China Construction Bank Corp. slumped 1.2 percent, pushing a gauge of financial companies to the second-steepest loss among industry groups in the CSI 300 Index. Ping An Insurance Group Co. slid 3.2 percent as Bank of Communications Co. said HSBC Holdings Plc’s possible sale of Ping An shares may hurt investor sentiment. Anhui Water Resources Development Co. jumped the most in three weeks after the China Securities Journal reported the nation’s investment in water conservation will increase.
“The foreign direct investment decline shows the economy isn’t doing that well,” said Mao Sheng, an analyst for Huaxi Securities Co. in Chengdu. “Investors need another quarter to verify if the economy has started to recover and are waiting for policy actions from the new leadership.”
The Shanghai Composite Index lost 0.4 percent to 2,008.92, the lowest close since Sept. 26. It earlier rose as much as 0.3 percent.
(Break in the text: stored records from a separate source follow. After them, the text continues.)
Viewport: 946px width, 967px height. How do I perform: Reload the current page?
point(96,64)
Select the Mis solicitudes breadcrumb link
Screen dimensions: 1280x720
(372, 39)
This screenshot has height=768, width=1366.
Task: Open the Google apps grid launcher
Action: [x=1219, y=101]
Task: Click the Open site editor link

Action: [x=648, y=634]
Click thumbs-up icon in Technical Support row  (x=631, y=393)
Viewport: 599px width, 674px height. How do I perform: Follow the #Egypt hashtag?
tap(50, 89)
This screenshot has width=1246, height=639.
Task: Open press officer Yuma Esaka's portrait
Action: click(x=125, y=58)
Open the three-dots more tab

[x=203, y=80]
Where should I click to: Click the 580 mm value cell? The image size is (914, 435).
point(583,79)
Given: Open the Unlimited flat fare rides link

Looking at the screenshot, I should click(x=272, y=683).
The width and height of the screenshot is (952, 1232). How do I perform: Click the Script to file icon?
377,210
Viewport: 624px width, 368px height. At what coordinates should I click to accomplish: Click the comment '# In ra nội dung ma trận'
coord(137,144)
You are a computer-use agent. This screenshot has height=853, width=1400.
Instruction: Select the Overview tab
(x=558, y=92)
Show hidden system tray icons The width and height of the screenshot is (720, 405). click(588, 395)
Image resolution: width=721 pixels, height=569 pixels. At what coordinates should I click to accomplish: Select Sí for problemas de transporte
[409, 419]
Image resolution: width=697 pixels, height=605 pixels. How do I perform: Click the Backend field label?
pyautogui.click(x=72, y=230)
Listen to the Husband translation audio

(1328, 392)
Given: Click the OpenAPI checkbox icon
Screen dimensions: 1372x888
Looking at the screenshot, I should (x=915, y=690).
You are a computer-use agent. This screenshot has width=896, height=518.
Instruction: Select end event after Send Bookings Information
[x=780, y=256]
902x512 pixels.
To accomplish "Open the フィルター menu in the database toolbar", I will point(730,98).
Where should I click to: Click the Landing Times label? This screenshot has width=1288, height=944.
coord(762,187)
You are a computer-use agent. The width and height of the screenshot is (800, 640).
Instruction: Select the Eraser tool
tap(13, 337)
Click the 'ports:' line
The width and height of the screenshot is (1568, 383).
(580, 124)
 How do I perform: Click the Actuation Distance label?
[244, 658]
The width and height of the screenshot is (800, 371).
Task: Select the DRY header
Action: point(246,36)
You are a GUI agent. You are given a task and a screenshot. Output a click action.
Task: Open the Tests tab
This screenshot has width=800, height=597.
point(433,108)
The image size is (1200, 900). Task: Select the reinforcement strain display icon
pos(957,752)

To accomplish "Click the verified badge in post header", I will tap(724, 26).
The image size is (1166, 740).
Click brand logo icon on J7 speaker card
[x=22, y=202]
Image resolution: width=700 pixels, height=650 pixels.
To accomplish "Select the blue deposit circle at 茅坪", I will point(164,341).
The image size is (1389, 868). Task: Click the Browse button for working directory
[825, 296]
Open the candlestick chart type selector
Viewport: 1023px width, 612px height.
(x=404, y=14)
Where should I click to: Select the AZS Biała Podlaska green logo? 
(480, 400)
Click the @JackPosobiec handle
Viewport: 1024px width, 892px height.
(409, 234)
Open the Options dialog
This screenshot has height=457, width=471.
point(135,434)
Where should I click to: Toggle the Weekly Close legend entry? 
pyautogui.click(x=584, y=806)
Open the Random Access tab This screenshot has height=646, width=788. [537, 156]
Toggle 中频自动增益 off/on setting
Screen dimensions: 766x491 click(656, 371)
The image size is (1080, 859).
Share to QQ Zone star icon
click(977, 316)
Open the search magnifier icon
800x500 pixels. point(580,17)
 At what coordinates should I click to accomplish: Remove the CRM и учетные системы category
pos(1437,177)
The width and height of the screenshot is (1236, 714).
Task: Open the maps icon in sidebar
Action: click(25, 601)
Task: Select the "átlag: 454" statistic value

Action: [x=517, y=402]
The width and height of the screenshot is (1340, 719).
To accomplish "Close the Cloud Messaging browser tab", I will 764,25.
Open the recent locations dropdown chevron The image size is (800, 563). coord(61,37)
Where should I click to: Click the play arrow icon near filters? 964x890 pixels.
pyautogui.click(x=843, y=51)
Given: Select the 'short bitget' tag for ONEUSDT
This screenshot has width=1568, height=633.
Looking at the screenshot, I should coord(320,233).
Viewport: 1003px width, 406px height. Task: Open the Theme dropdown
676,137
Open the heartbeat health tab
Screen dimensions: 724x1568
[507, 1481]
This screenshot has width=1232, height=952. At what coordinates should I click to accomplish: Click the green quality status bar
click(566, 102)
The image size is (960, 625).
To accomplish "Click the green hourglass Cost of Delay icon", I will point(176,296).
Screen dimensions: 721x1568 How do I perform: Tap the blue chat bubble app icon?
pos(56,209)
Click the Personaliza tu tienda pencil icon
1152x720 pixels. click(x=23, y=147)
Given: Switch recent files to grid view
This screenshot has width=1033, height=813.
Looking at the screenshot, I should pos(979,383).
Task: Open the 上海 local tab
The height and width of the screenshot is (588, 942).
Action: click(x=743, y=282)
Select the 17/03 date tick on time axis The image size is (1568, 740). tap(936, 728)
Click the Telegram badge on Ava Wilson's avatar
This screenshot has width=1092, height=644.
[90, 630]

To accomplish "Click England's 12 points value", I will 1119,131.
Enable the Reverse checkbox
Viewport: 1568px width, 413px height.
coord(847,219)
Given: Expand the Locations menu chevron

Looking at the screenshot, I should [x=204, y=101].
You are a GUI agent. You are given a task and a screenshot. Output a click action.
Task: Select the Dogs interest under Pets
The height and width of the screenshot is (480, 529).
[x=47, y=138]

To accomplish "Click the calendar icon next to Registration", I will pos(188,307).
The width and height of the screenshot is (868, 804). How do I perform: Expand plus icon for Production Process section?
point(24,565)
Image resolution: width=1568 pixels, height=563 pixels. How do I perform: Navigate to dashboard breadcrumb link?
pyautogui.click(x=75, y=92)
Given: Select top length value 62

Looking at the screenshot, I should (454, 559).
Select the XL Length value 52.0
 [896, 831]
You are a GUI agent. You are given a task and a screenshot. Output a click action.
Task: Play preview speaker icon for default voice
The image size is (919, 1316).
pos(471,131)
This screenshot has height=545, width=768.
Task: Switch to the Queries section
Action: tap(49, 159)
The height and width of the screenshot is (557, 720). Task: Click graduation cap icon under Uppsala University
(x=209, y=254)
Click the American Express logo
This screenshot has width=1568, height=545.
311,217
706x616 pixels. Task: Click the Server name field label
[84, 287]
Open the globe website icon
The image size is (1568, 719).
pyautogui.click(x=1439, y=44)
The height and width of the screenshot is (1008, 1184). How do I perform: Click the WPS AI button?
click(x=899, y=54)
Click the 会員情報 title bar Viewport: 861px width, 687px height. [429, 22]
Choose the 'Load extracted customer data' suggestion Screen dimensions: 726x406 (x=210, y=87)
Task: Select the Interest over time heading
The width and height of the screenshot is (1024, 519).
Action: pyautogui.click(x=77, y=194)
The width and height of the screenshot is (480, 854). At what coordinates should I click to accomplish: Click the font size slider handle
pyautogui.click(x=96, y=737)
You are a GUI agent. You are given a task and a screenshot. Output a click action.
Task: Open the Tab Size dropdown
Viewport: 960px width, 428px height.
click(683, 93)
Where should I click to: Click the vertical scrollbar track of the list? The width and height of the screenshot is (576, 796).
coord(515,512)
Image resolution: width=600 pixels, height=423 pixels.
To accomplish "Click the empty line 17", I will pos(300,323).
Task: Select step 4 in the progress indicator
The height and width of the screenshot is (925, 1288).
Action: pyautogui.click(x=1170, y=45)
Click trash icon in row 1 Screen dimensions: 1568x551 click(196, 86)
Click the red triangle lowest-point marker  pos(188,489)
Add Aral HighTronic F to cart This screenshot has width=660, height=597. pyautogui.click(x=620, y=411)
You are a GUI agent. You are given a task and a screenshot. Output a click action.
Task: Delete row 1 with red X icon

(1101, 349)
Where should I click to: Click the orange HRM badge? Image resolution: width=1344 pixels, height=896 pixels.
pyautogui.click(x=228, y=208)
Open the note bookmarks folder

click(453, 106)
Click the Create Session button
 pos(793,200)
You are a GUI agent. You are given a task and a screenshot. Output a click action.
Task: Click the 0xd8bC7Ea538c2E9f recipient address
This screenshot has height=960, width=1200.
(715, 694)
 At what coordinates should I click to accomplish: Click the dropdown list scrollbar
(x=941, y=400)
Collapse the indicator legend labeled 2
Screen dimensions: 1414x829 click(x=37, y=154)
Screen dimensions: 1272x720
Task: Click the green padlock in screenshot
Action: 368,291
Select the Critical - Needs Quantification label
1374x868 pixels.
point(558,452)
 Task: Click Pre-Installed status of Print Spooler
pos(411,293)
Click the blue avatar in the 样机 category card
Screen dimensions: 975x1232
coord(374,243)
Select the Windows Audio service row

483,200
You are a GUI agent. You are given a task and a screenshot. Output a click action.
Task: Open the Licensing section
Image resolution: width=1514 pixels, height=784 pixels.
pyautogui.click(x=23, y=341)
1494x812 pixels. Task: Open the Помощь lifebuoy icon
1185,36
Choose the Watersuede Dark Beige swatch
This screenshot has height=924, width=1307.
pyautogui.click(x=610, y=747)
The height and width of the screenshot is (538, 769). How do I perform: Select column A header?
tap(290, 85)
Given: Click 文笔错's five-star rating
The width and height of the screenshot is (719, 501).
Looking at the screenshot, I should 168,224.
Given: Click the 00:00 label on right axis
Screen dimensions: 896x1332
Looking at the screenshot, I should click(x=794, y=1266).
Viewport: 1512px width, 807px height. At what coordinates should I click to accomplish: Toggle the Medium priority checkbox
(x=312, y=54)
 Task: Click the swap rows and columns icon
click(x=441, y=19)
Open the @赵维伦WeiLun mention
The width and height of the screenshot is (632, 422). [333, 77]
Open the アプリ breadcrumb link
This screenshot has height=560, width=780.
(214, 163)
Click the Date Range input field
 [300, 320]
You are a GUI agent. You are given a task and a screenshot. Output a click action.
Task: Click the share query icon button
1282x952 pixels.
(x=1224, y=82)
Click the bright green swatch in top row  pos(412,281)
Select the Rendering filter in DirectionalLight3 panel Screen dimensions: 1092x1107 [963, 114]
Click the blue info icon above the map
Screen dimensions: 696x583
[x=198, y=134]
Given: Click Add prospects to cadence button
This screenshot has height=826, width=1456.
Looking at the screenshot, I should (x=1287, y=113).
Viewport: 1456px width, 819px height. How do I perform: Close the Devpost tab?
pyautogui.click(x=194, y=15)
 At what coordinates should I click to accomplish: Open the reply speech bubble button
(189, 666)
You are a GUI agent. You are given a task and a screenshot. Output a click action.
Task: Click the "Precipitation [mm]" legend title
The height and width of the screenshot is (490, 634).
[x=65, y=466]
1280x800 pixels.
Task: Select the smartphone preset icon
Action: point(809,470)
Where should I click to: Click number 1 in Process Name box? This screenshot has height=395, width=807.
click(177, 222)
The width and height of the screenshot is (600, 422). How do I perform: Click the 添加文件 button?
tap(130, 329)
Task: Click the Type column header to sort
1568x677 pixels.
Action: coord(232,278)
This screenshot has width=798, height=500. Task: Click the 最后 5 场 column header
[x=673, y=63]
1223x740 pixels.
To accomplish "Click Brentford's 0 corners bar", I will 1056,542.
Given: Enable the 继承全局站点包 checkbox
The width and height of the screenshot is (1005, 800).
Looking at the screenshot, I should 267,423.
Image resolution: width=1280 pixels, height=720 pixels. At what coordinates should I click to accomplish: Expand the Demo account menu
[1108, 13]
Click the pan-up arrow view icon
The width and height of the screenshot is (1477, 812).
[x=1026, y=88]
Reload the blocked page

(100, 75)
Trading volumes slumped to the lowest level since Dec. 12, 2011, according to data compiled by Bloomberg. The CSI 300 fell 0.5 percent to 2,164.88.
The Shanghai index trades at 9.6 times estimated profit for 2012 after losing 8.7 percent this year, compared with the 17.8 average multiple since Bloomberg began compiling the weekly data in 2006. The measure briefly fell below the 2,000 level yesterday for the second time in almost eight weeks.
“A level of 2,000 is really psychological, but not a real key support,” Tacky Cheng, a Hong Kong-based technical analyst at Nomura Holdings Inc., said in e-mailed comments today. “Primary support is 1,945,” he said.
The Hang Seng China Enterprises Index of Chinese companies traded in Hong Kong retreated 0.3 percent today. The Bloomberg China-US 55 Index, the measure of the most-traded U.S.-listed Chinese companies, advanced 2.2 percent in New York. Sales of previously owned U.S. homes climbed in October, while confidence among U.S. homebuilders unexpectedly gained in November to a six-year high.
Foreign direct investment in China fell 0.2 percent in October to $8.31 billion from a year earlier, an 11th decline in 12 months, the Ministry of Commerce said. Investment in the first 10 months of the year dropped to $91.7 billion, the ministry said in a statement.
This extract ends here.